You are currently browsing the tag archive for the ‘Xilinx’ tag.
Nadav Rotem, C to Verilog, here.
C-to-Verilog is a free and open sourced on-line C to Verilog compiler. You can copy-and-paste your existing C code and our on-line compiler will synthesize it into optimized verilog.
For additional information on how to use our website to create FPGA designs, watch the screencast below.
Andrew Putnam, Susan Eggers, et. al., Performance and Power of Cache-Based Reconfigurable Computing, here. Did not see these slides at Susan Eggers’ website. Note Prassanna Sundararajan’s name is on the slides – he must know something about 2008 CHIMPS.
This paper describes CHiMPS, a C-based accelerator compiler for hybrid CPU-FPGA computing platforms. CHiMPS’s goal is to facilitate FPGA programming for high performance computing developers. It inputs generic ANSIC code and automatically generates VHDL blocks for an FPGA. The accelerator architecture is customized with multiple caches that are tuned to the application. Speedups of 2.8x to 36.9x (geometric mean 6.7x) are achieved on a variety of HPC benchmarks with minimal source code changes.
Looking at the Chimps paper and they have a black scholes benchmark but only quote relative performance between x86/gcc and CHIMPS/FPGA. It sure looks like the FPGA performance here is compared against naive x86 code. Recall Pink I published Black Scholes in 36 nanoseconds on 2007 commodity hardware using XLC. So unless Chimps was being misleading here I would assume they had a 2008 FPGA that did Black Scholes evals in 2.05 (36/17.5) nanoseconds. I’m gonna go ahead give a time travel 2008 shenanigans yellow card because I don’t believe there was enough non ILP parallelism in the basic Black Scholes formula evaluation given the FPGA clock speeds circa 2008 (something like 550MHz) see Xilinx References Apr 2012.
Speedup numbers do not fully convey the performance potential of the CHiMPS accelerators, because performance is often highly dependent on the input data size and the computation-communication ratio.
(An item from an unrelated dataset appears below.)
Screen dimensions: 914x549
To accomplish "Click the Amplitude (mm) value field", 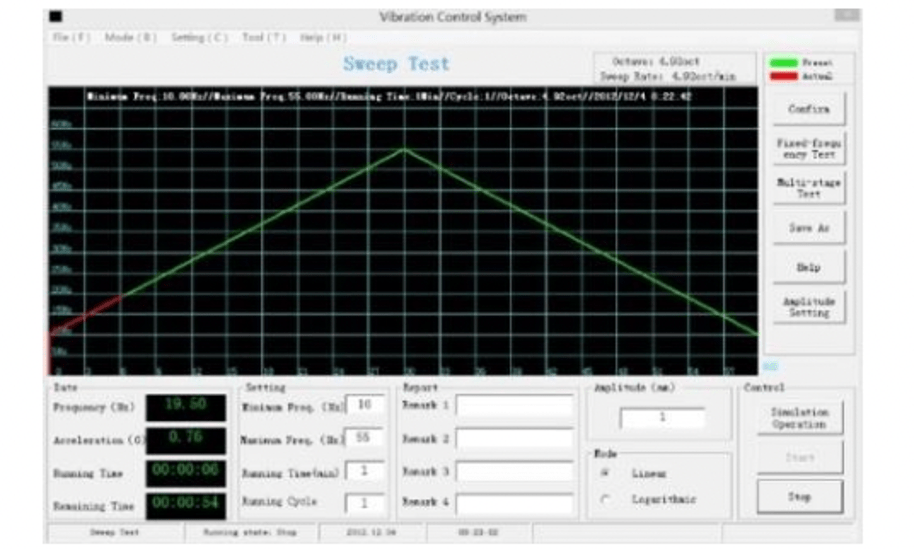I will [x=662, y=418].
To illustrate this, Figure 2 depicts Black-Scholes’s sensitivity to input size. For very small numbers of stocks, using CHiMPS is detrimental to performance, because the data transfer time to the FPGA is greater than executing on the CPU. Performance breaks even around 24 stocks, and continues to increase until it peaks at a speedup of 17.6 (700 stocks). Speedup then decreases since the data for more stocks no longer fits in the FPGA caches, and the CPU’s larger cache and memory prefetcher keep the CPU execution time steady.
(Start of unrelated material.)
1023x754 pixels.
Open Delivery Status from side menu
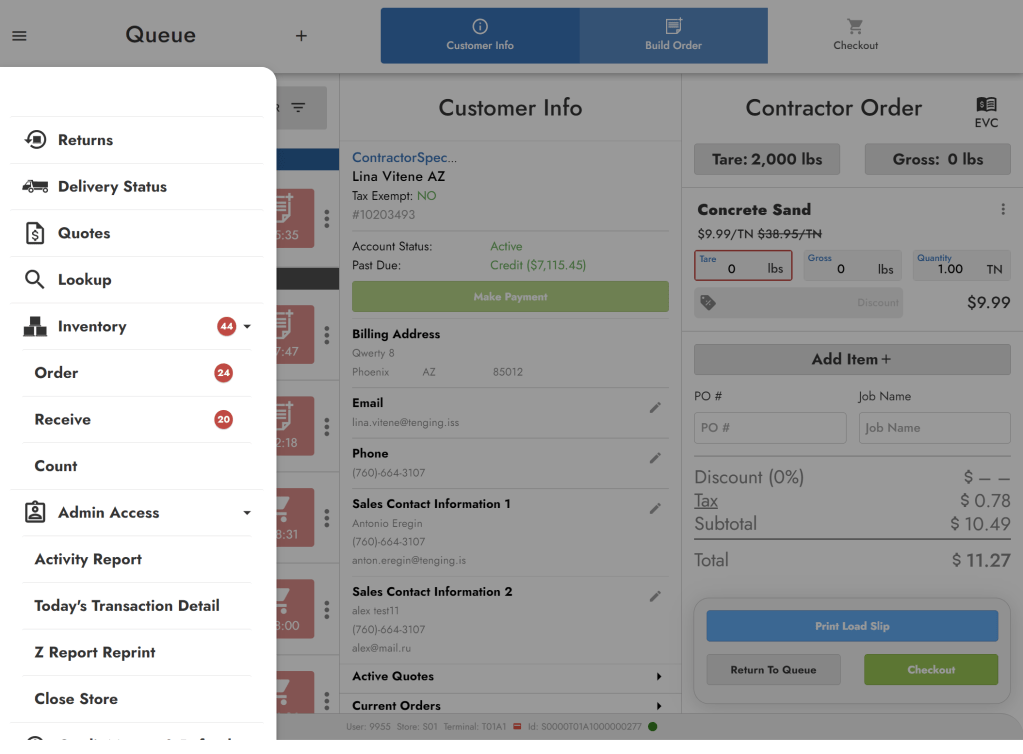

Extreme Tech, Ivy Bridge: Intel’s killing blow on AMD, here. Let’s look at this again. For the FinQuant application space I’d estimate somewhere between 50% and 85% of what you care about in selecting a Linux server is the current, expected future, and realized future feature size of the fab producing the server’s microprocessors and chips. There are lots of other important variables: system and microprocessor architecture, programming languages, network transmission lines, compilers, operating systems, file systems, databases, etc. and each alone can make or break a FinQuant app, but they are all tails. The microprocessor fab feature size is the dog, it effectively determines how well my FinQuant infrastructure scales with Moore’s Law. The comparative technology priority has not always been this way. There used to be different instruction set architectures, networks were slower than DRAMs, and memories were small all requiring evaluation in addition to the shrinking microprocessor fab feature size. In all likelihood the comparative technology priorities will change in the future as well.
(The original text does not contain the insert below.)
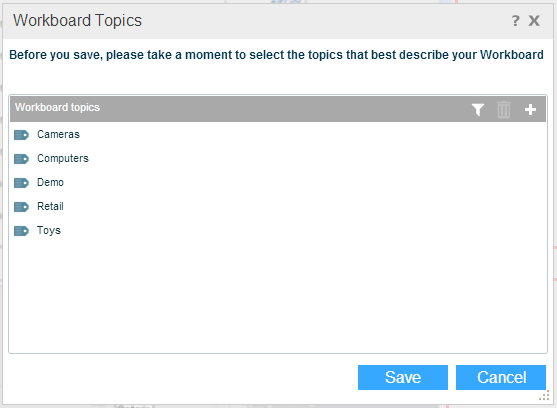Click the tag icon beside Computers
557x408 pixels.
click(21, 159)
Right now, Intel Sandy Bridge is 32nm, Ivy Bridge is 22nm, AMD Operton is 28nm, Xilinx is 28nm, Achronix is 22nm and the microprocessor market share main event is between AMD and Intel over design wins in mobile systems. Server-side Intel holds 95% market share to AMD 5%. Intel tries to set expectations of 22nm by 2013 and 14nm by 2014, here for example while showing the Chandler, Ariz 14 nm fab construction, here. Recall that things do not always move so smoothly for Intel, think about the relatively recent 8M Sandy Bridge support chip recall and Itanium. On the other hand AMD’s problems appear to be a shade worse than Intel’s witness: ars technica on Server market share here, The Register here, Extreme Tech here. I don’t know how much these websites are owned or comped by Intel, but if i am holding a bunch of Opteron server-side exposure it is probably safe to argue that it’s time to think about a hedge.
All things being equal, if I am aggressively setting up an HPC FinQuant infrastructure play now. I kind of want to be production ready with 22 nm silicon by the end of 2012 looking to set up a smooth infrastructure transition to 14nm in 2014.
Anand Tech, Intel’s Ivy Bridge Architecture Exposed, here. Not sure how much I care about the integrated GPU for server side FinQuant apps unless the AVX2 is somehow related to the GPU.
ars, Transactional memory going mainstream with Intel Haswell, here.
phoronix, Compilers Mature For Intel Sandy/Ivy Bridge, Prep For Haswell, here. Wow Treasure.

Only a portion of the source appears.